2002 British television series

Essex Wives was a television documentary series about married women socialising together in Essex, England. It ran for a single series in 2002 and launched the career of Jodie Marsh.

==Format==
The ITV programme featured the daily lives of a number of women, including Jodie Marsh, which led to her subsequent career. The show used the nickname golden triangle to describe the settlements of Chigwell, Buckhurst Hill and Loughton in the Epping Forest district upon which the series was centred. The area is well known for its high property prices and relative affluence of its residents compared to the national average. Several properties are owned by professional footballers; their spouses, as well as others of a similar stature, have been referred to as WAGs by the tabloid press. They are relatively rich, but do not work regularly and chose to spend most of the day socialising instead.
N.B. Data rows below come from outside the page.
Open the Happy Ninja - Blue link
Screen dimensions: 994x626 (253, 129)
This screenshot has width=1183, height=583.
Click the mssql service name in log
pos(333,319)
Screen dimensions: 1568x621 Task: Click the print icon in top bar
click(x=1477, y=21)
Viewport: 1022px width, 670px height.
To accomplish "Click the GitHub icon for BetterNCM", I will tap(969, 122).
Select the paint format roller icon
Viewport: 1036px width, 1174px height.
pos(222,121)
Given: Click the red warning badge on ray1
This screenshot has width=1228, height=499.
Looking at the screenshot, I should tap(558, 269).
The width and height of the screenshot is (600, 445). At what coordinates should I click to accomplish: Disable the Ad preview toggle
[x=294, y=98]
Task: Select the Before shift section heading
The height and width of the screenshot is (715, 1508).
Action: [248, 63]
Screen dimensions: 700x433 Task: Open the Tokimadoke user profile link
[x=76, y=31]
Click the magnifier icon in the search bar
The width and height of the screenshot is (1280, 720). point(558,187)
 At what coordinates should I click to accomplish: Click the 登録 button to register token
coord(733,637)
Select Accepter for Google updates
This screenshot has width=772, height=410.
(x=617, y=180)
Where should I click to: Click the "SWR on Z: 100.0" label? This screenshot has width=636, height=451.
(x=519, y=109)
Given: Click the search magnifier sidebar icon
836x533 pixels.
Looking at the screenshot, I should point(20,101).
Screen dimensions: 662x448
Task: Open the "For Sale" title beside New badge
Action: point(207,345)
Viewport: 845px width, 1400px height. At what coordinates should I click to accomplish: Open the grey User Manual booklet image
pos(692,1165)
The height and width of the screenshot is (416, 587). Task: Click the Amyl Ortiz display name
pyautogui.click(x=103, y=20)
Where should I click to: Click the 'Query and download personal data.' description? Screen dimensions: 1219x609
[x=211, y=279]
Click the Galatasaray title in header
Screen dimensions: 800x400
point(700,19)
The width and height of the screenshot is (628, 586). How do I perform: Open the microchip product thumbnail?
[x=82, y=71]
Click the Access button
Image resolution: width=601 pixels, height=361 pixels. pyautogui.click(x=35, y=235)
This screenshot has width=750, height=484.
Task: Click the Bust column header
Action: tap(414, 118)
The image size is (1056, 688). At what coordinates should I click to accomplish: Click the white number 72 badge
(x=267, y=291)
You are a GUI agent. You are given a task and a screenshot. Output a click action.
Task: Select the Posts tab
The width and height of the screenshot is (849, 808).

The programme featured stereotypical activities of these women, such as visiting Jacuzzis, nail bars, tanning, shopping at Prada or performing yoga. It was criticised for giving an inaccurate portrayal of Essex life; towns elsewhere in the county such as Halstead and Colchester or natural features such as the Colne Valley do not generally exhibit the behaviour seen on Essex Wives, including "white stilettos, shiny leatherette handbags or ankle chains". The series pointed out that Chigwell has ten beauty salons and four nail bars, and said that some of the wives had decided to seek modelling jobs for their young children.